Draco pushed back at Harry in a way Harry wasn’t expecting at all. With a lazy sigh, Harry snuggled his head in at the nape of Draco’s neck and reached a hand up to Draco’s chest. Draco brought a hand up to meet Harry’s. Their fingers intertwined and Harry felt his fingertips brush the dusting of blonde hair on Draco’s chest.
Harry began waking up. He pushed forward, his usual morning state proving itself useful. Draco moaned slightly and arched his back.
“Morning,” Harry whispered.
“Good morning,” Draco said, reaching back to adjust his partner’s erection through his pajama pants.
“You know we only have another week of this without repercussions,” Harry said, his breathing getting heavy.
Their bedroom door was flung open with a bang. Three small boys tore into the room.
“Good morning!” the twins sang.
“Or not,” Draco muttered.
“Boys!” Hermione’s voice rang out. “I told you to knock!”
“They were awake!” Leo yelled. Harry groaned.
“Boys!” Hermione said, drawing a pink dressing gown around her middle tightly. “I told you they might be having Private Time!”
“They can’t have Private Time!” Will or Adam proclaimed. After three days Draco and Harry still couldn’t tell the difference.
“And why not?” Draco asked haughtily.
“You’re not parents,” Adam or Will said and made a face.
“Well, they might want to be and you need Private Time for that,” Hermione said with a frown. “Knock next time. Or get an eyeful of what you deserve.”
“Gee, thanks,” Harry said weakly.
“Harry said we could have broom rides today,” one of the twins protested.
“After breakfast,” Hermione said. “Now, down to the kitchen.”
Small voices protested, but went back into the hall.
“Gods,” Hermione said, shaking her head. “I’m sorry.”
“We should have locked it,” Draco said, yawning.
“No you shouldn’t,” Hermione said, annoyed. “It’s basic manners to knock.”
Ron yawned as he walked in the door. He spotted Harry and Draco. He visibly jumped.
“Oh dear,” he blurted out. “I mean - I don’t - the boys – they need to learn to knock!”
“They didn’t see anything funny,” Harry said, sighing. He knew Ron a bit too well.
“I didn’t mean,” Ron started, red creeping up his face.
“Well, I certainly don’t want them pointing and laughing at me,” Draco said, pulling the covers up. “Small children have a peculiar sense of humor and my bum is particularly pale.”
Hermione began to laugh.
“What?
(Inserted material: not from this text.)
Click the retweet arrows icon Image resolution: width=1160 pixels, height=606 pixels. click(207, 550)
You’re surprised?”
“Luminescent, more like,” Harry said tossing the covers off, his ardor cooled.
“Yea?” Draco said sarcastically. “Well, you’ve got a crooked winky.”
“Too much!” Ron said covering his ears and running from the room.
Hermione roared.
“Gods, neither of you have changed,” she managed to choke out. “Well, except for the matching pajamas.”
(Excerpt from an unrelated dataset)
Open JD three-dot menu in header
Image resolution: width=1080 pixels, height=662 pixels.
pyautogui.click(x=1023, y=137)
“They were on sale and they only had one color left,” Harry said, annoyed.
Draco yawned widely. “Molly thinks they’re cute.”
“I’d like to take some samples later this afternoon,” Hermione said. “So don’t get romantic if you get the inclination.”
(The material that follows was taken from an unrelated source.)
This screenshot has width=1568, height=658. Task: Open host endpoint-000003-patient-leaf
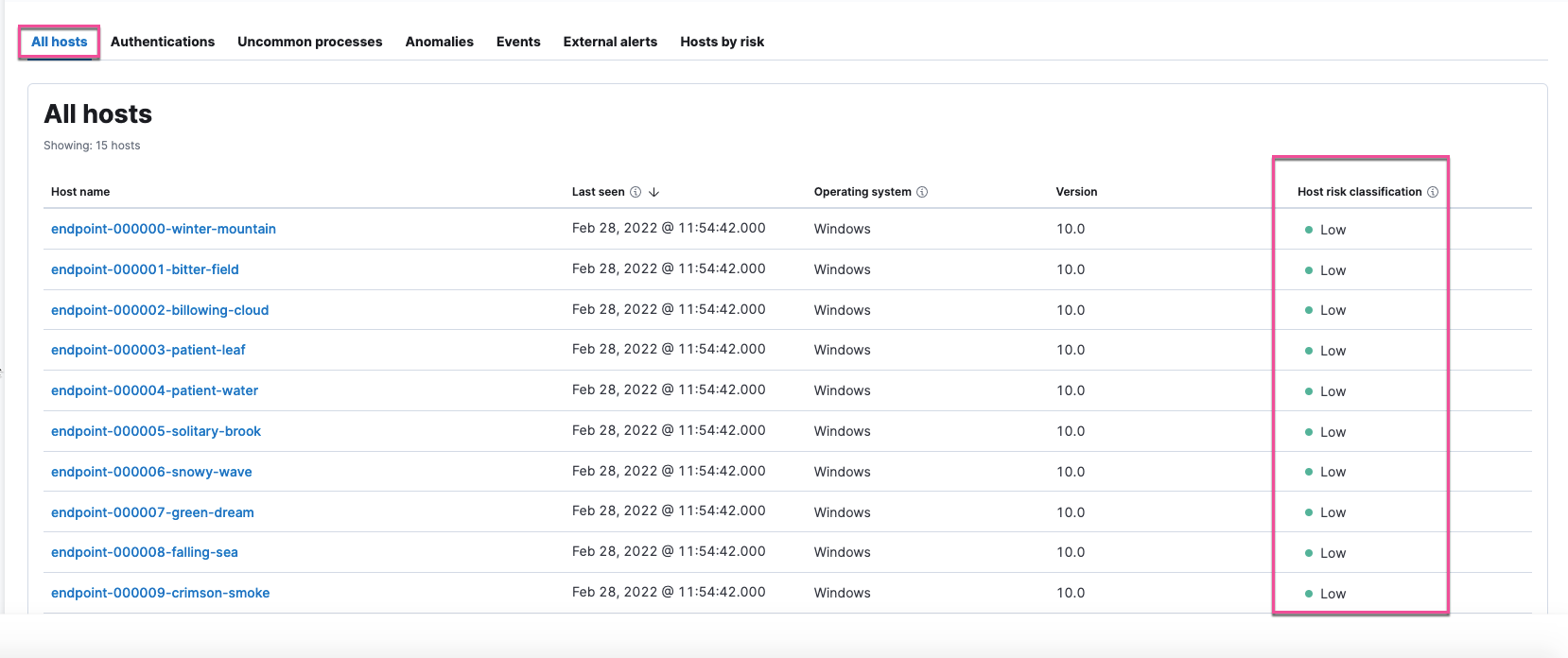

Draco shrugged. It seemed as if he expected as much. He got out of bed and stretched. Hermione found herself admiring the view for a moment. She shook her head to clear it.
“Tea!” Leo sang out as he followed 3 floating cups of tea into the bedroom. Harry, Hermione, and Draco each took one when they stopped.
“Why, thank you,” Harry said, smiling.
“Breakfast in twenty minutes,” Leo said proudly before turning and pounding his little feet back down the hall.
Draco sipped at his tea, but quickly sputtered it out.
“What’s wrong?”” Hermione asked as Harry pounded him on the back.
“They’ve used salt instead of sugar!” Draco exclaimed.
“He’s letting the twins help,” Hermione said in horror.
The three of them pounded towards the kitchen.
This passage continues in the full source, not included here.